**GIVEN DATA**

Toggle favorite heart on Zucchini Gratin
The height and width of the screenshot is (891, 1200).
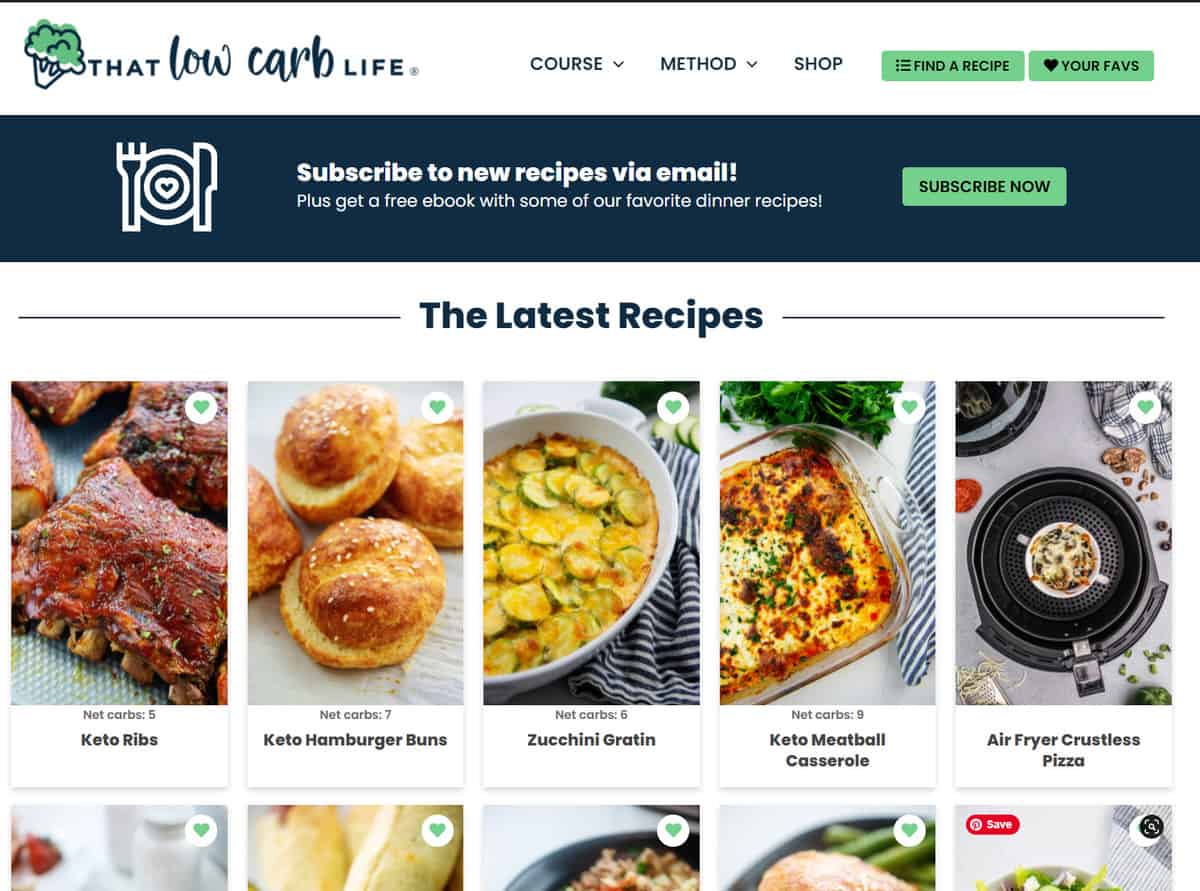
* * *
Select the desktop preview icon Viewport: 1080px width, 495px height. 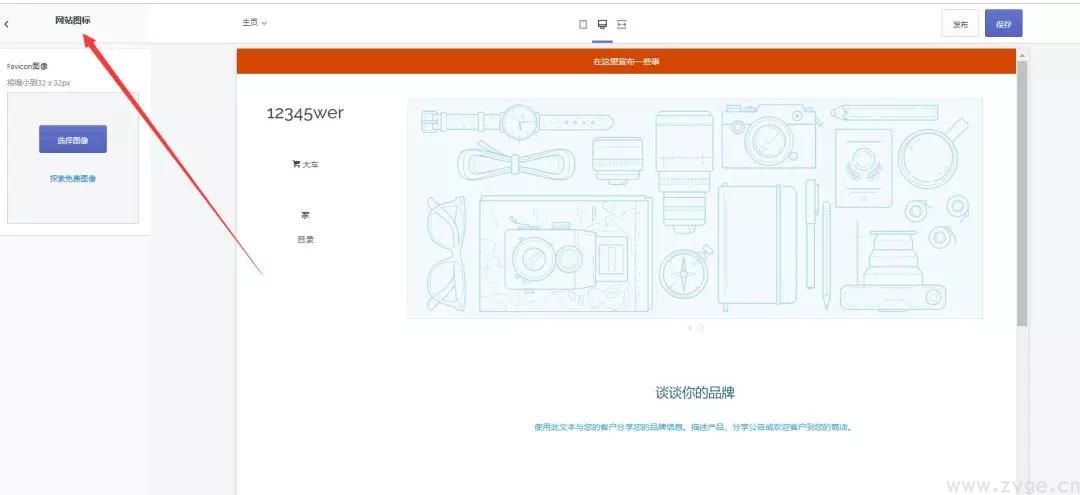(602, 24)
* * *
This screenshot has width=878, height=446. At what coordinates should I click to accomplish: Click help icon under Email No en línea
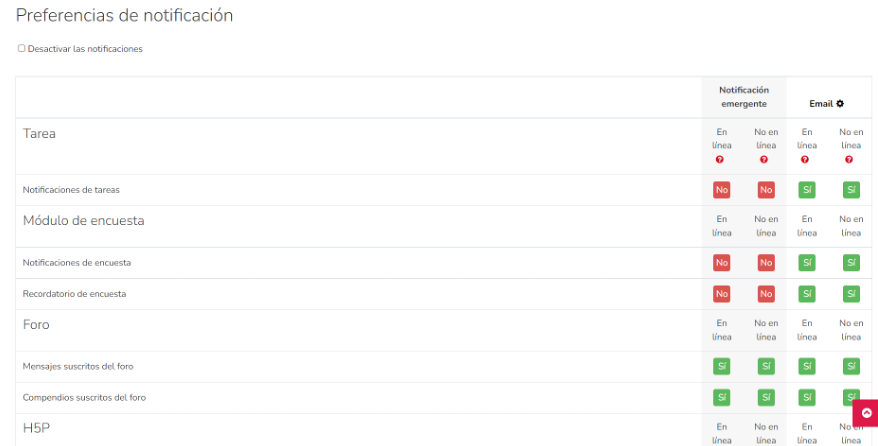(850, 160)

**WHAT IS REQUIRED**
Please copy out the text from the line with "Toggle favorite heart on Zucchini Gratin" up to and including the line with "The height and", renaming "Zucchini Gratin" to "Eggplant Casserole" and changing nothing else.

**COMPLETE OUTPUT**
Toggle favorite heart on Eggplant Casserole
The height and width of the screenshot is (891, 1200).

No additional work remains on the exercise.